Am I correctly extracting JPEG binary data from this mysqldump?
- by Glenn
I have a very old .sql backup of a vbulletin site that I ran around 8 years ago. I am trying to see the file attachments that are stored in the DB. The script below extracts them all and is verified to be JPEG by hex dumping and checking the SOI (start of image) and EOI (end of image) bytes (FFD8 and FFD9, respectively) according to the JPEG wiki page.
But when I try to open them with evince, I get this message "Error interpreting JPEG image file (JPEG datastream contains no image)"
What could be going on here?
Some background info:
sqldump is around 8 years old
vbulletin 2.x was the software that stored the info
most likely php 4 was used
most likely mysql 4.0, possibly even 3.x
the column datatype these attachments are stored in is mediumtext
My Python 3.1 script:
#!/usr/bin/env python3.1
import re
trim_l = re.compile(b"""^INSERT INTO attachment VALUES\('\d+', '\d+', '\d+', '(.+)""")

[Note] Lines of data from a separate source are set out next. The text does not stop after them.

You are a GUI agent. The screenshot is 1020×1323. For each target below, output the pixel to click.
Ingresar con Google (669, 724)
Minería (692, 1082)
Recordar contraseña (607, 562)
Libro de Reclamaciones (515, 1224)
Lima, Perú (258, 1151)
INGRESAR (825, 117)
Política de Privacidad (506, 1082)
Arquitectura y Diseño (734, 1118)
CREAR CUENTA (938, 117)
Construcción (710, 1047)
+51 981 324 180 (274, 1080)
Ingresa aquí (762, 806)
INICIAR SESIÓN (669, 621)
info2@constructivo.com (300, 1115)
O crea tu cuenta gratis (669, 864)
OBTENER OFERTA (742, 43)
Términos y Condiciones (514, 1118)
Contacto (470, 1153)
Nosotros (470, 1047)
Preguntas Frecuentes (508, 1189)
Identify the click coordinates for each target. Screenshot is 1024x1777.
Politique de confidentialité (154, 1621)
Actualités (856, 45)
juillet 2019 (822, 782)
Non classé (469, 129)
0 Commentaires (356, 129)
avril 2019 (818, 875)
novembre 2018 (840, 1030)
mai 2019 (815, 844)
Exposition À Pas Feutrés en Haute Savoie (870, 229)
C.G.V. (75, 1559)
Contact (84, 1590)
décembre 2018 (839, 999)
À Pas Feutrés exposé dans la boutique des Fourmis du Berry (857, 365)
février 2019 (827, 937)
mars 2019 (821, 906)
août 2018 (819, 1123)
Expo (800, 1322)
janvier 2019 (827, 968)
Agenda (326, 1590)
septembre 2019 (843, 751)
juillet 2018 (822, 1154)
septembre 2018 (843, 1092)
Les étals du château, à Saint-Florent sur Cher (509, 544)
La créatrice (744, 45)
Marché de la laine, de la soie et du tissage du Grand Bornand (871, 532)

trim_r = re.compile(b"""(.+)', '\d+', '\d+'\);$""")
extractor = re.compile(b"""^(.*(?:\.jpe?g|\.gif|\.bmp))', '(.+)$""")
with open('attachments.sql', 'rb') as fh:
for line in fh:
data = trim_l.findall(line)[0]
data = trim_r.findall(data)[0]
data = extractor.findall(data)
if data:
name, data = data[0]
try:
filename = 'files/%s' % str(name, 'UTF-8')
ah = open(filename, 'wb')
ah.write(data)
except UnicodeDecodeError:
continue
finally:
ah.close()
fh.close()
update
The JPEG wiki page says FF bytes are section markers, with the next byte indicating the section type. I see some that are not listed in the wiki page (specifically, I see a lot of 5C bytes, so FF5C). But the list is of "common markers" so I'm trying to find a more complete list. Any guidance here would also be appreciated.